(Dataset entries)
○ ○ ○ ○ ○

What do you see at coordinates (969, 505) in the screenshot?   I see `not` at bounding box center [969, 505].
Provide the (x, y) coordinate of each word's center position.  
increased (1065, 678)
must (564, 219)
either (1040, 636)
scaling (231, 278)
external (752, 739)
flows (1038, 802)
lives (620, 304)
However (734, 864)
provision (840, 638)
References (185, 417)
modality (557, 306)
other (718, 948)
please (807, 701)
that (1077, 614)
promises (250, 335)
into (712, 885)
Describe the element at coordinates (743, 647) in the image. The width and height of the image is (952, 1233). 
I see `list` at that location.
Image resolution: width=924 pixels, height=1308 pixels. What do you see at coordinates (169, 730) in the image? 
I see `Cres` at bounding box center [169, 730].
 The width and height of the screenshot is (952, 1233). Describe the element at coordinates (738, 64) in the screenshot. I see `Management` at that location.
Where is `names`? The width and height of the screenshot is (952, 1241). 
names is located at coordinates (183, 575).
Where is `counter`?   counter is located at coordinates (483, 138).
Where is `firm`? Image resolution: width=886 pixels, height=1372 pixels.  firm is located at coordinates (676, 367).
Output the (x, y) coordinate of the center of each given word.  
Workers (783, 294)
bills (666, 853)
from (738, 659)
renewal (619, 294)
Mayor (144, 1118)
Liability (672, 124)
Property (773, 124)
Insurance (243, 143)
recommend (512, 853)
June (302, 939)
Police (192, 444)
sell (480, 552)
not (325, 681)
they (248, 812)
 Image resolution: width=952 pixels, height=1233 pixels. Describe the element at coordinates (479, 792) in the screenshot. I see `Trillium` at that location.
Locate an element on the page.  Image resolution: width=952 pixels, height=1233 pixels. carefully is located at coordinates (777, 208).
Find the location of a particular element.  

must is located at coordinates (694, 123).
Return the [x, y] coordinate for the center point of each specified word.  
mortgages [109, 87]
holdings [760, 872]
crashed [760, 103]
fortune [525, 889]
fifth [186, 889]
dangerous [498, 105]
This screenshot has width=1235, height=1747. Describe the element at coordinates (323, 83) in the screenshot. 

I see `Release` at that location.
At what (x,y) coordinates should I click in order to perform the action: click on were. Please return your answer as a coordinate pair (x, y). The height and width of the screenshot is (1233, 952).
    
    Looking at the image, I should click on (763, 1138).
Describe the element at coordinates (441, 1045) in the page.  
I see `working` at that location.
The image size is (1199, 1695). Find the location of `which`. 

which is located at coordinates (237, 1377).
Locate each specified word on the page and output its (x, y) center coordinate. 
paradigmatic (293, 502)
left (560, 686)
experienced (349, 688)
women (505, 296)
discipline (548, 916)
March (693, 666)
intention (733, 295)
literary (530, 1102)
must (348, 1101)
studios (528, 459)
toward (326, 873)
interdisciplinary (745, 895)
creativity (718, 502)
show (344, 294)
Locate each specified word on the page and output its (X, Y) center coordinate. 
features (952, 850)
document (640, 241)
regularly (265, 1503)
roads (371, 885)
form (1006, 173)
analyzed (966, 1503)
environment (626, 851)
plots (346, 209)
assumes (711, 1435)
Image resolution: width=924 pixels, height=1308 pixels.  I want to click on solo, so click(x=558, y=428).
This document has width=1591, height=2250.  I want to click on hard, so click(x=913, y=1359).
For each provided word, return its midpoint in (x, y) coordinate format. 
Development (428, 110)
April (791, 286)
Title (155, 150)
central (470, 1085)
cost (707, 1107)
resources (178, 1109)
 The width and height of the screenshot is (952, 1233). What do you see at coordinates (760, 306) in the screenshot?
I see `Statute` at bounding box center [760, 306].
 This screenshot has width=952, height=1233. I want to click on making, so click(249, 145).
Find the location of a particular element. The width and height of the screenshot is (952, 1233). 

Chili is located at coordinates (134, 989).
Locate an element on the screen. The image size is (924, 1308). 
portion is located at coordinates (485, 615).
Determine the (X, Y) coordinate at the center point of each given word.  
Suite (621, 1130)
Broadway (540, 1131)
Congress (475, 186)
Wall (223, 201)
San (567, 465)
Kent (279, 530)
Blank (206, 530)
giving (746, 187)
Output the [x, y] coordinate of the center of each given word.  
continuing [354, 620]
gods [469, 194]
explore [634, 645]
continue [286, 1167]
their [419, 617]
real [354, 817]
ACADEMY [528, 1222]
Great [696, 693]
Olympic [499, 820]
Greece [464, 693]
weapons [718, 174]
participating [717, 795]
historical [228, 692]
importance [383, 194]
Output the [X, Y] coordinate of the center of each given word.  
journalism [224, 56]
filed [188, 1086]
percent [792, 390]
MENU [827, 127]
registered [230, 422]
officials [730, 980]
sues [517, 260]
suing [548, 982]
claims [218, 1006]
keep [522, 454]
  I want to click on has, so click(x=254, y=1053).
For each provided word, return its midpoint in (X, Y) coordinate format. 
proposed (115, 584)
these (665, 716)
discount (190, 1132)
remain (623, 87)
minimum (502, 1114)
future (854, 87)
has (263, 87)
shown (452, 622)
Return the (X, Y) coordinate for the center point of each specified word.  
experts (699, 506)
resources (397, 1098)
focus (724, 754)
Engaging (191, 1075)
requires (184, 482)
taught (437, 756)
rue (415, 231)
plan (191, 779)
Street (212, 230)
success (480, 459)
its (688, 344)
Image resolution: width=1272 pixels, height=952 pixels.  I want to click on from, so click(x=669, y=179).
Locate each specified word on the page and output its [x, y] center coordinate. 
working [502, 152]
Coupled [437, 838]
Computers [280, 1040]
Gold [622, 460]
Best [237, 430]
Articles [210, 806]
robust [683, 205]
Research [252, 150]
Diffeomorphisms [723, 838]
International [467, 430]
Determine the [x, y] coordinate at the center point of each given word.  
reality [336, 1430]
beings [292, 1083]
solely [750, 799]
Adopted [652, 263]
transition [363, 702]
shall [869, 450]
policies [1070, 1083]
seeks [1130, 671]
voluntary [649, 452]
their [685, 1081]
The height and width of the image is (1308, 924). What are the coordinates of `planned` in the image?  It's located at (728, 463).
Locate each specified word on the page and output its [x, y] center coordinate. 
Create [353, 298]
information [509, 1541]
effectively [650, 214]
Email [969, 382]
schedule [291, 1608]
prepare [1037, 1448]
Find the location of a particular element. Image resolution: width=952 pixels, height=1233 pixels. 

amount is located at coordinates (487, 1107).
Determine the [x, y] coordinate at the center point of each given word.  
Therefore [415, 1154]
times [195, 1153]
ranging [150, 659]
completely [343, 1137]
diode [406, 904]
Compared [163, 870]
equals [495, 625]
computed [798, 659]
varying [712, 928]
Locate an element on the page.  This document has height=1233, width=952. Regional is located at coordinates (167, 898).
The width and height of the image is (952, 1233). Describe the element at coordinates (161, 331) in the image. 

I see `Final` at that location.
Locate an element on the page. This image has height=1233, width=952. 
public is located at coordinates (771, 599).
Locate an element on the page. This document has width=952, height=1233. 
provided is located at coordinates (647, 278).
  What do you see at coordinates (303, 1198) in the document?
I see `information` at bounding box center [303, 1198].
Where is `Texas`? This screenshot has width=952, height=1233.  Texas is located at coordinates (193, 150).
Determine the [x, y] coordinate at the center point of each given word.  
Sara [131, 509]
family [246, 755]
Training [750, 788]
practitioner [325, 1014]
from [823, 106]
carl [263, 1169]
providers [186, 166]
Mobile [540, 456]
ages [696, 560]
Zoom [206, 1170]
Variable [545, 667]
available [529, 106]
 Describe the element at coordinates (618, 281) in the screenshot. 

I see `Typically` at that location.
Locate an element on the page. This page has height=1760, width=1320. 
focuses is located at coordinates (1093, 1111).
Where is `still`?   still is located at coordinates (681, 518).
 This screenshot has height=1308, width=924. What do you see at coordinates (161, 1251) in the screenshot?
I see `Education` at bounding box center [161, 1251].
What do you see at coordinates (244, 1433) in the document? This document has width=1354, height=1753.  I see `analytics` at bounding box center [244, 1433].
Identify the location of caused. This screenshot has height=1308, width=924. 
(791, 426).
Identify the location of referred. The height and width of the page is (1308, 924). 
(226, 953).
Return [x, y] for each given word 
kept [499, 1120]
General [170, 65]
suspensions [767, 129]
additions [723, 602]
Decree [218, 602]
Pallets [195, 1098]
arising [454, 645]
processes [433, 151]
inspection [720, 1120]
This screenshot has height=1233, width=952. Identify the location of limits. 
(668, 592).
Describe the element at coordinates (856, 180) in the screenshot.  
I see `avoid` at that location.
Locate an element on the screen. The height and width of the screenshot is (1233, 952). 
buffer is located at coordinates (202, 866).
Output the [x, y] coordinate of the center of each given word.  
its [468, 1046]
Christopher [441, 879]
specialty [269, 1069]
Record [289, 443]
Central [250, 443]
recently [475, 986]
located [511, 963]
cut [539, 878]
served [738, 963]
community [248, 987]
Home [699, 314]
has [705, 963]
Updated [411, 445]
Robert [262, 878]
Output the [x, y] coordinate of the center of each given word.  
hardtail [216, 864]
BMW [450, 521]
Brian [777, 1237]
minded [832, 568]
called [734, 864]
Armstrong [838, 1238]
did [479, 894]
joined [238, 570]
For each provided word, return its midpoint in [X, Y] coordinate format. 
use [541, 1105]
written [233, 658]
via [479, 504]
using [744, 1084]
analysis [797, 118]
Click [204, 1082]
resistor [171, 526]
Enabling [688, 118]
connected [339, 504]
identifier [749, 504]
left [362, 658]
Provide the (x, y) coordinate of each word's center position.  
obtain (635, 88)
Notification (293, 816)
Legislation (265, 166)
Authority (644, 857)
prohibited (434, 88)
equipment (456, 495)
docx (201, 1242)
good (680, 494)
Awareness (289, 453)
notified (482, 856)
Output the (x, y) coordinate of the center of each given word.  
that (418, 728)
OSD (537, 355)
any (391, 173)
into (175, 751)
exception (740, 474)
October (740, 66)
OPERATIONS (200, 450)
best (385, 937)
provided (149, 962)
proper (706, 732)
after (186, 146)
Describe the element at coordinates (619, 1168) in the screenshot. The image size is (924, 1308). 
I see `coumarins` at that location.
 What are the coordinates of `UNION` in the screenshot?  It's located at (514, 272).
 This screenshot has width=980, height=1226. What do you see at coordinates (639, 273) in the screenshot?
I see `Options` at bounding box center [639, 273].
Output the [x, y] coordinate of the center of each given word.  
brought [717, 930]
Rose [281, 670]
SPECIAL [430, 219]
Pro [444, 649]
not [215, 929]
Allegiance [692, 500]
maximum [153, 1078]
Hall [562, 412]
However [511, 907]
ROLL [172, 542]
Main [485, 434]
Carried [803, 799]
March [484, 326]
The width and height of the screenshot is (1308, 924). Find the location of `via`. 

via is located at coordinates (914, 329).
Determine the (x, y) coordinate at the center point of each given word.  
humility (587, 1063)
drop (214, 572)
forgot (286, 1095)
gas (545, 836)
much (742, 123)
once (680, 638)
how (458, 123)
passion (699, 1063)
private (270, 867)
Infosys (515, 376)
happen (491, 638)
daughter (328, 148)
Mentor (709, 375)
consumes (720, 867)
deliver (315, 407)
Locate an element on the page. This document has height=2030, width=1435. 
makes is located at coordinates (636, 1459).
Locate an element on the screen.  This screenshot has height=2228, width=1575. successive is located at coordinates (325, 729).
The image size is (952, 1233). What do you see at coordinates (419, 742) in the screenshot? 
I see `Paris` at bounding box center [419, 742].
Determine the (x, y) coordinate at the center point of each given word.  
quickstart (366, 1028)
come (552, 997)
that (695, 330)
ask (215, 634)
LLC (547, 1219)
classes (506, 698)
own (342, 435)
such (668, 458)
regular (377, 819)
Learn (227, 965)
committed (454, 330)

○ ○ ○ ○ ○

Short task »
Rewrite the entries from the line containing "Describe the element at coordinates (619, 1168)" up to and including the last line of the entries, swapping "Determine" for "Identify" and leaving everything else unchanged. Return only those lines.

Answer to the exercise »
Describe the element at coordinates (619, 1168) in the screenshot. The image size is (924, 1308). 
I see `coumarins` at that location.
 What are the coordinates of `UNION` in the screenshot?  It's located at (514, 272).
 This screenshot has width=980, height=1226. What do you see at coordinates (639, 273) in the screenshot?
I see `Options` at bounding box center [639, 273].
Output the [x, y] coordinate of the center of each given word.  
brought [717, 930]
Rose [281, 670]
SPECIAL [430, 219]
Pro [444, 649]
not [215, 929]
Allegiance [692, 500]
maximum [153, 1078]
Hall [562, 412]
However [511, 907]
ROLL [172, 542]
Main [485, 434]
Carried [803, 799]
March [484, 326]
The width and height of the screenshot is (1308, 924). Find the location of `via`. 

via is located at coordinates (914, 329).
Identify the (x, y) coordinate at the center point of each given word.  
humility (587, 1063)
drop (214, 572)
forgot (286, 1095)
gas (545, 836)
much (742, 123)
once (680, 638)
how (458, 123)
passion (699, 1063)
private (270, 867)
Infosys (515, 376)
happen (491, 638)
daughter (328, 148)
Mentor (709, 375)
consumes (720, 867)
deliver (315, 407)
Locate an element on the page. This document has height=2030, width=1435. 
makes is located at coordinates (636, 1459).
Locate an element on the screen.  This screenshot has height=2228, width=1575. successive is located at coordinates (325, 729).
The image size is (952, 1233). What do you see at coordinates (419, 742) in the screenshot? 
I see `Paris` at bounding box center [419, 742].
Identify the (x, y) coordinate at the center point of each given word.  
quickstart (366, 1028)
come (552, 997)
that (695, 330)
ask (215, 634)
LLC (547, 1219)
classes (506, 698)
own (342, 435)
such (668, 458)
regular (377, 819)
Learn (227, 965)
committed (454, 330)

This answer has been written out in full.